この問題のテーマは、T-Vグラフで与えられた理想気体のサイクル解析です。グラフの形状から各過程の物理的特徴(定積、定圧など)を正しく読み解き、状態方程式や熱力学第一法則、比熱の知識を適用することが求められます。
問題を解く上で鍵となる物理法則や概念は以下の通りです。
- 理想気体の状態方程式: \(PV = nRT\)。
- 単原子分子理想気体の性質: 内部エネルギーは \(U = \frac{3}{2}nRT\)、定積モル比熱は \(C_V = \frac{3}{2}R\)、定圧モル比熱は \(C_P = \frac{5}{2}R\)。

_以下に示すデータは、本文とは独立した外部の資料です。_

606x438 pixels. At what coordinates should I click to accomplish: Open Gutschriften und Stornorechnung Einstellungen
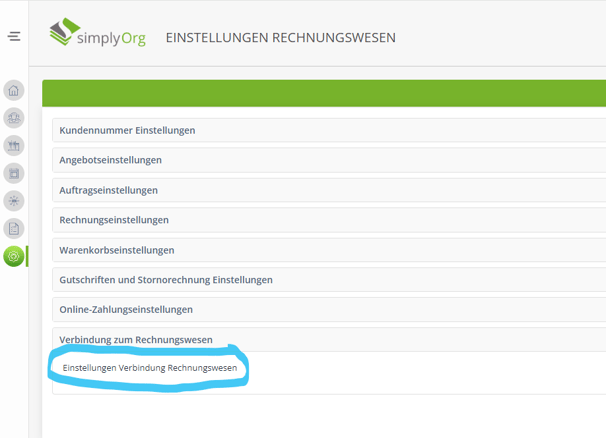[166, 280]
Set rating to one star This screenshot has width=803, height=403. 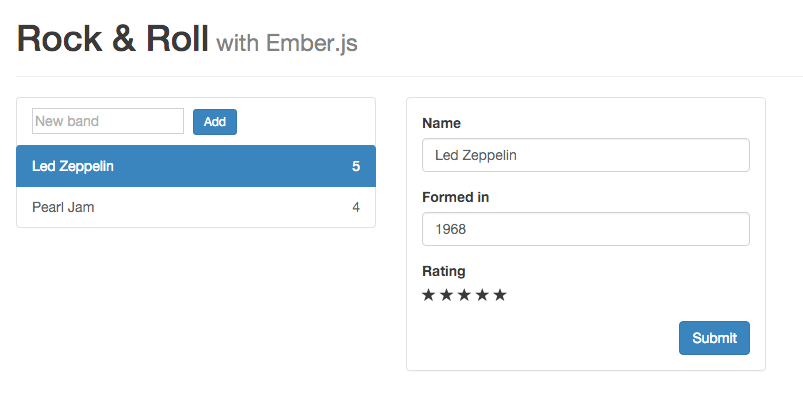click(429, 295)
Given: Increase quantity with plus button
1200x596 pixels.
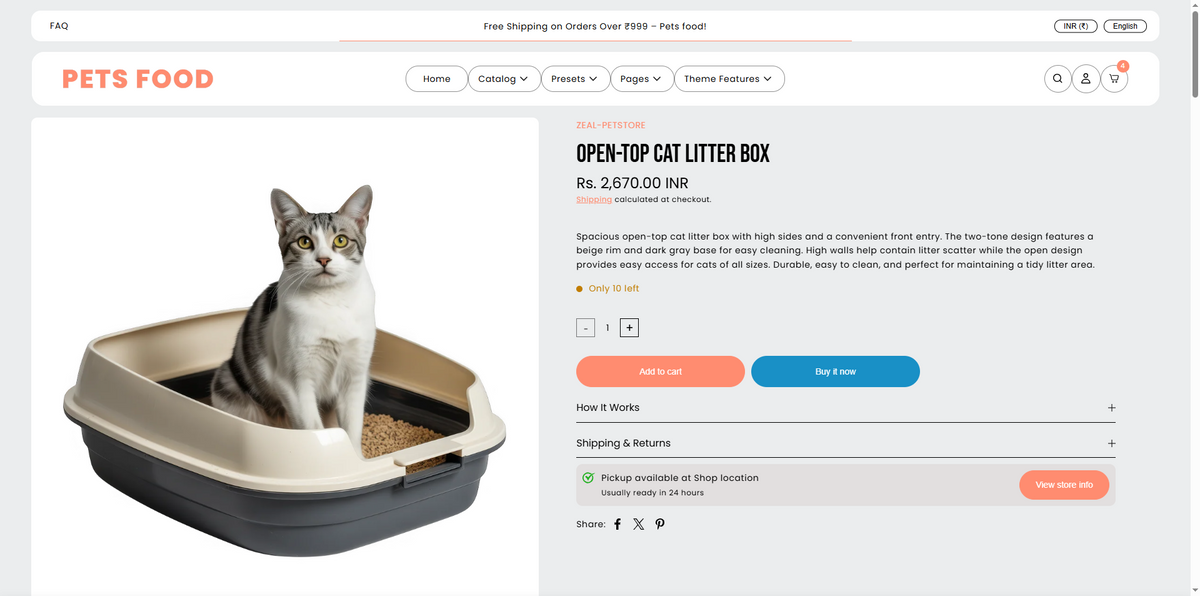Looking at the screenshot, I should click(x=629, y=327).
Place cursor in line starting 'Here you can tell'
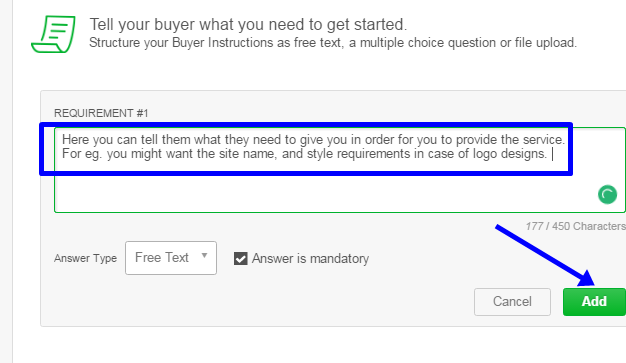Viewport: 626px width, 363px height. (x=313, y=139)
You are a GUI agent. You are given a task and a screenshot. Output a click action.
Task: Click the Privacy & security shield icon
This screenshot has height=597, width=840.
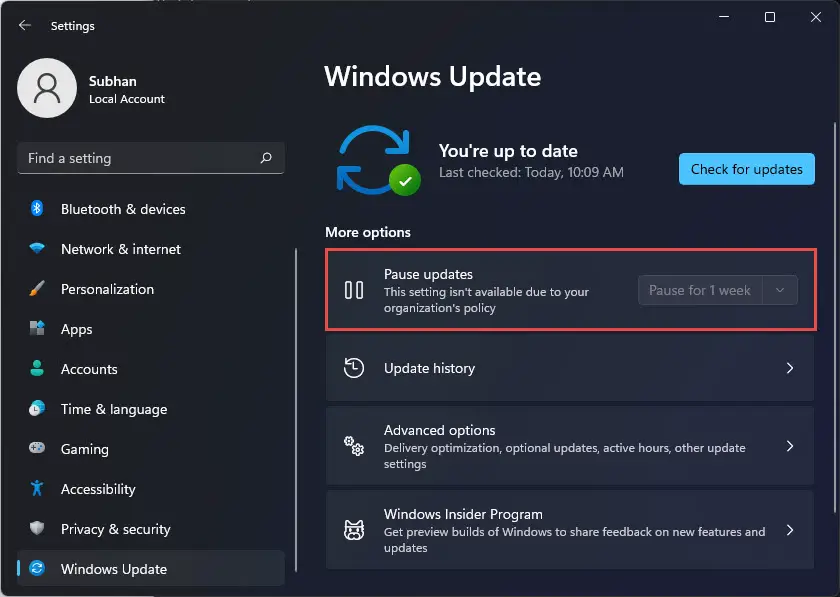click(x=37, y=528)

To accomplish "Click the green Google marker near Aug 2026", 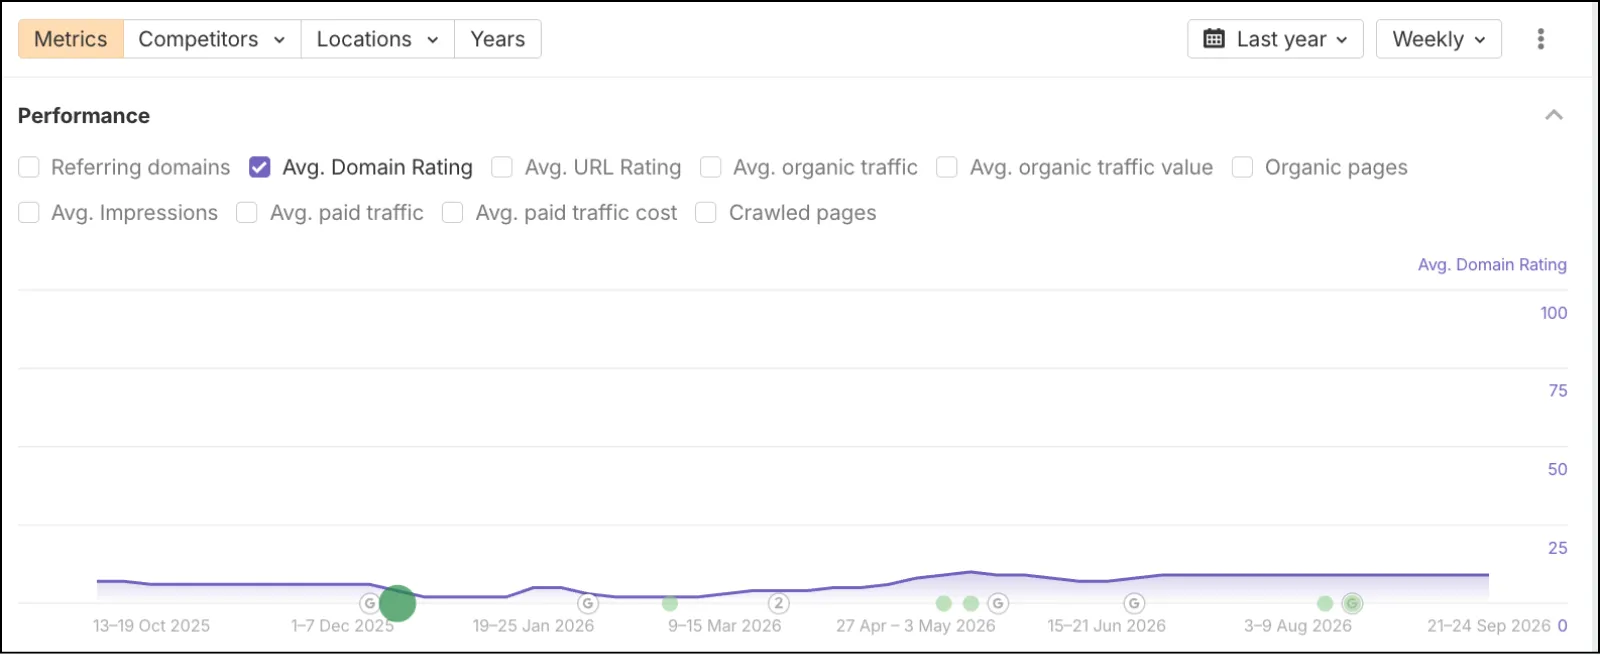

- 熱力学第一法則: \(\Delta U = Q – W\) (\(W\)は気体がした仕事)。
- 各過程の性質:
- 定積変化: \(W = 0\), \(Q = nC_V\Delta T\)。
- 定圧変化: \(W = P\Delta V = nR\Delta T\), \(Q = nC_P\Delta T\)。T-Vグラフ上では原点を通る直線。
基本的なアプローチは以下の通りです。
- T-Vグラフから各過程の種類を特定し、各状態の物理量を整理します。
- 設問ごとに、状態方程式や熱量の公式、仕事の公式を適用して計算を進めます。
- サイクル全体の仕事と熱効率は、各過程の結果を統合して求めます。